À faire:
[1] Recopiez la partie du passage sur YouTube qui s'ouvre sur les mots « New York Times, 11 » et se clôt sur « aux croyances antisémites. ».
[2] Poursuivez le passage sur YouTube et la radicalisation à partir de sa dernière phrase.

##### Passage retenu

Et quant à Matheus Dominguez, un an plus tard, il est toujours accro aux vidéos de la droite et pense se lancer en politique dès sa majorité.

Pourquoi YouTube a-t-il ce pouvoir ?

D’abord son système de recommandations est conçu pour maximiser notre temps d’écoute sur la plateforme, quoique la compagnie assure qu’elle ne favorise aucune orientation politique. Mais, les émotions qui captent l’attention des auditeurs sont souvent la peur, le doute, la colère et ce sont précisément ces émotions fortes qui sont exploitées dans les théories conspirationnistes, surtout dans celles promues par la droite. Ainsi, le système recommande des vidéos plus provocantes pour garder son auditoire actif.

Or, d’un sujet comme l’apprentissage de la musique, on peut se retrouver à visionner des contenus plus extrêmes. C’est même une tactique reconnue de faire comme M. Moura et de mêler contenus de culture populaire avec des contenus véhiculant des idées de l’extrême droite.

D’où les entrevues plus « people » de certaines chaines de droite qui seront encore plus facilement « trouvée » quand elles sont identifiée par le nom d’un politicien connu ou d’une vedette de la chanson…

Le système de recommandation de YT est très profitable et est maintenant responsable de quelque 70 % du temps passé sur la plateforme.

Avec le nombre d’utilisateurs croissant et le temps passé en ligne aussi, on pense que YT engrange environ 1 milliard de dollars par mois.

New York Times, 11 août 2019

Au-delà des algorithmes et des bulles personnalisées, le phénomène du « RedPilling »

Parmi les activistes fascistes, le « redpilling » (Merci Jeff Yates pour le lien et Christiane Campagna pour le podcast Behind Bastards), signifie de convertir quelqu’un au fascisme, au racisme ou aux croyances antisémites.

##########
##### Entrées enregistrées

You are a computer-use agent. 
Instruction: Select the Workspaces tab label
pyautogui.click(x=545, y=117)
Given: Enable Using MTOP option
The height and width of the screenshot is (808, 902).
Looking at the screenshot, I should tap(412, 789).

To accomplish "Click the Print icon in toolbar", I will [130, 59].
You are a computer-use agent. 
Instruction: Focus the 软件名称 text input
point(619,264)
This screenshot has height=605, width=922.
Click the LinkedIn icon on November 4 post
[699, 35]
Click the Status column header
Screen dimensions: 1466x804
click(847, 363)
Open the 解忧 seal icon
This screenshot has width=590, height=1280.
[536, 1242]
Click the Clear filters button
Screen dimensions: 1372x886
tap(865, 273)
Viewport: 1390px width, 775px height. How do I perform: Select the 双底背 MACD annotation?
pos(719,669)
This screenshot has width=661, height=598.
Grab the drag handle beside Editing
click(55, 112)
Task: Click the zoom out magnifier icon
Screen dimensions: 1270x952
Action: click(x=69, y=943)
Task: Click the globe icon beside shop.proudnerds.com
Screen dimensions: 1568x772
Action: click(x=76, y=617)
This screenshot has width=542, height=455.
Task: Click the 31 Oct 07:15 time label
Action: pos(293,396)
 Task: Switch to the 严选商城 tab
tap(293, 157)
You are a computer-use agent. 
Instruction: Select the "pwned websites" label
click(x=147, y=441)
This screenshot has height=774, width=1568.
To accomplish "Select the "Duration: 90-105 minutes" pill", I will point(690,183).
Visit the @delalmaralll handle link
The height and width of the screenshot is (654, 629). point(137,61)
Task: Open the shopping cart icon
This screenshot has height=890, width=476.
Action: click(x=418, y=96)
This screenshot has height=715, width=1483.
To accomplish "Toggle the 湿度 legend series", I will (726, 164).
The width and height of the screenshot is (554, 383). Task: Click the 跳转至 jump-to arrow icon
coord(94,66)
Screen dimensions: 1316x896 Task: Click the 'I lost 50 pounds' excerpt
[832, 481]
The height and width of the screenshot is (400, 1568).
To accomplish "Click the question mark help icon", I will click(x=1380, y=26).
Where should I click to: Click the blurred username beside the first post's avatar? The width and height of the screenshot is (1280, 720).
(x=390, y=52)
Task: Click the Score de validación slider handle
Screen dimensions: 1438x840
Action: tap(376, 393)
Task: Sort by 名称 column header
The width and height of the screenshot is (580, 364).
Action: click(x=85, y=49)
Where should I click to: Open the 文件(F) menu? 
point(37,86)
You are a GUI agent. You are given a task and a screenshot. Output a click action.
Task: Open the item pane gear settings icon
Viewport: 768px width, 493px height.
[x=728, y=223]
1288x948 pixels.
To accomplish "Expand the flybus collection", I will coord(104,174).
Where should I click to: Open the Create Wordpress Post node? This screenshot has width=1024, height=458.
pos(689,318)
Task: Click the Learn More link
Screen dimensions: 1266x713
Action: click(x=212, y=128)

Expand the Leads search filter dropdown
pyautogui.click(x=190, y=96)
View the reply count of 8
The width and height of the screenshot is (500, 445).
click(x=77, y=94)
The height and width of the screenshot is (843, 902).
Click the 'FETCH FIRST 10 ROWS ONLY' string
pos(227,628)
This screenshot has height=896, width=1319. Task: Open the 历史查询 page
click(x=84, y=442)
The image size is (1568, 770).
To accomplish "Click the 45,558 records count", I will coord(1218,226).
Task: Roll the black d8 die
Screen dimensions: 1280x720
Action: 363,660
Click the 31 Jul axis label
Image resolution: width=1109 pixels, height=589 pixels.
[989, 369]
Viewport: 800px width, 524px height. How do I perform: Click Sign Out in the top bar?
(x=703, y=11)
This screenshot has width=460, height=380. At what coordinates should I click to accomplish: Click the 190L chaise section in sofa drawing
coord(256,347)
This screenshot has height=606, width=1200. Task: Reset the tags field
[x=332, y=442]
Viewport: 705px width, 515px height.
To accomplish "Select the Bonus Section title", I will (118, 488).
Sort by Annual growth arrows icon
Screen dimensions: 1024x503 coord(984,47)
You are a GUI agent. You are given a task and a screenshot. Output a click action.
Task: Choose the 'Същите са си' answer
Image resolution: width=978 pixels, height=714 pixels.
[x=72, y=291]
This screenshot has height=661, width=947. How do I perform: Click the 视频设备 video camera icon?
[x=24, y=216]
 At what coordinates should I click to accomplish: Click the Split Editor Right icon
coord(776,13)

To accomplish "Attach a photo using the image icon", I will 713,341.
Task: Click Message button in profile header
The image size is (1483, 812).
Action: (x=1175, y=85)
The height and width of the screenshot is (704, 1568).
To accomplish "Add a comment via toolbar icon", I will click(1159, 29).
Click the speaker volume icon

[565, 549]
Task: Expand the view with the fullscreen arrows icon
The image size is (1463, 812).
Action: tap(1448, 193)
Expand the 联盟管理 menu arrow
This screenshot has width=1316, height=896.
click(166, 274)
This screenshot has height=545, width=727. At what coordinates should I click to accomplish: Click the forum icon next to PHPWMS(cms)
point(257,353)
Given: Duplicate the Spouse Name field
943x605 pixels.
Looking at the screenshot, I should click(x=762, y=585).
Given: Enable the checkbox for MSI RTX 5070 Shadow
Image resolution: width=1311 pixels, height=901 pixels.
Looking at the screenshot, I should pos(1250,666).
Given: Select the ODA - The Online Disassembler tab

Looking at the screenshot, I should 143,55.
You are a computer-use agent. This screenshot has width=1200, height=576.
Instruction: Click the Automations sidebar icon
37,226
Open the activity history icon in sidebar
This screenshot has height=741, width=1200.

##########

Réponses attendues:
[1]
New York Times, 11 août 2019

Au-delà des algorithmes et des bulles personnalisées, le phénomène du « RedPilling »

Parmi les activistes fascistes, le « redpilling » (Merci Jeff Yates pour le lien et Christiane Campagna pour le podcast Behind Bastards), signifie de convertir quelqu’un au fascisme, au racisme ou aux croyances antisémites.

[2]
Le terme provient du film La Matrice (1999), vous vous souvenez que le protagoniste devait choisir entre la pilule rouge qui lui ouvrira les yeux ou la bleue qui lui permettra de demeurer ignorant et à continuer de sentir en sécurité. Prendre la pilule rouge, c’est entrer dans un monde où tout est conspiration… Et une fois dedans, on plonge souvent de plus en plus profond.

Pourquoi les conservateurs ont-ils tant de difficulté à changer de point de vue ?

Dans une étude américaine (voir Bail, 2018, dans les sources), on l’explique ainsi : les républicains américains, du fait qu’ils s’identifient par leurs valeurs « traditionnelles » leur attachement au conservatisme, voient tout changement comme une menace à leur identité. Les armes, la viande, les gros moteurs font partie de « leurs traditions ».

En contrepartie, les démocrates en s’identifiant à des valeurs progressistes, d’ouverture à la différence, etc. sont plus ouverts au changement en société, donc ils peuvent envisager de modifier leur position sur un sujet.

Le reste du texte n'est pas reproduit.